When balancing these different alternatives to see what is “best,” community members need to consider a number of factors. Attractive alternatives are needed to develop a strong BATNA. In the best-selling Get to YES: Negotiating Agreement Without Giving The authors make three suggestions on how to achieve this: if Tom`s best alternative to the deal is to sell the car to a car dealership that would offer him $6,000, then both parties can agree because Tom`s booking point would be $6,000. In the situation described, the graph would look like: Tags: Negotiating Table, BATNA, Batna definition, Batna negotiations, best alternative to a negotiated agreement, bruce patton, Dealmaking, always yes, always yes Negotiation agreement, Guhan Subramanian, batna importance, in negotiations, negotiated agreement, negotiation agreement without bids, negotiation, negotiating bulletin, negotiating skills, negotiating strategies, negotiating table , negotiation theory, negotiator, roger fisher, ury, what is batna, what is batna negotiation, william ury you should also consider the alternatives available on the other side. Sometimes they may be too optimistic about their options. The more you know about your options, the better you`ll be willing to negotiate. They will be able to develop a more realistic view of results and reasonable offers. The performance of your BATNA gives you the leverage to ask for more. If you don`t get what you`re looking for, then you can turn to your best alternative. A strong BATNA is like a hot and fuzzy insurance. A strong alternative offers you two possibilities.

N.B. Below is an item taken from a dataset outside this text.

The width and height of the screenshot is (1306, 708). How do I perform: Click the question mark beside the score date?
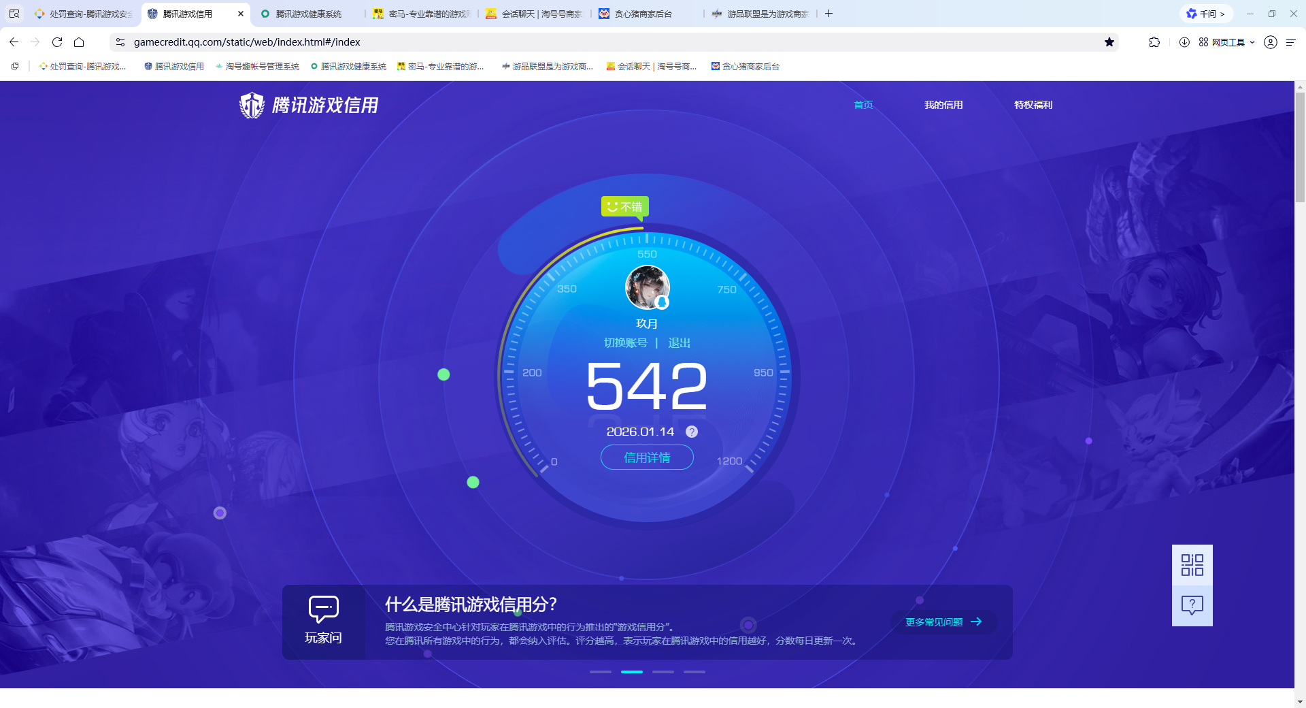(692, 431)
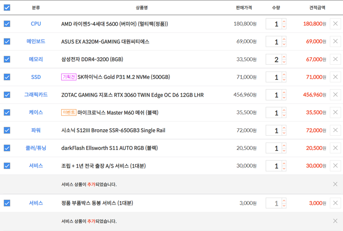The width and height of the screenshot is (343, 231).
Task: Click the 기획전 badge on SSD row
Action: click(x=69, y=77)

Either they make an agreement on more advantageous terms, or you just say “no business” because you have a good alternative plan. BATNAs are essential to negotiation because you cannot make wise decisions about whether or not to accept a negotiated agreement, unless you know what your alternatives are. If you are offered a used car for 7500 $US, but there is a better one at another dealership for $6,500 – the car is your BATNA. Another term for the same thing is your “walking point.” If the seller does not drop their price below $6500, you will walk AWAY and buy the other car. Here is a process developed by Harvard Law School to develop the best alternative to a negotiated agreement: Guy Burgess and Heidi Burgess have slightly adapted the BATNA concept to emphasize what they call “EATNAs” — popular alternatives to a negotiated agreement rather than “better alternatives.” Although the parties to the dispute do not have good options outside of negotiations, they often think they do. (For example, both sides believe that they can impose themselves in court or in the military struggle, even if some of them are significantly weaker or if the relative forces are so balanced that the outcome is very uncertain.) But the decision whether or not to accept an agreement depends on perception. If a contestant thinks he or she has a better option, she will follow this option very often, even if she is not as good as she thinks. Company A, for example, makes a US$20 million takeover bid to Company B. Nevertheless, Company B thinks they are worth $30 million in valuation.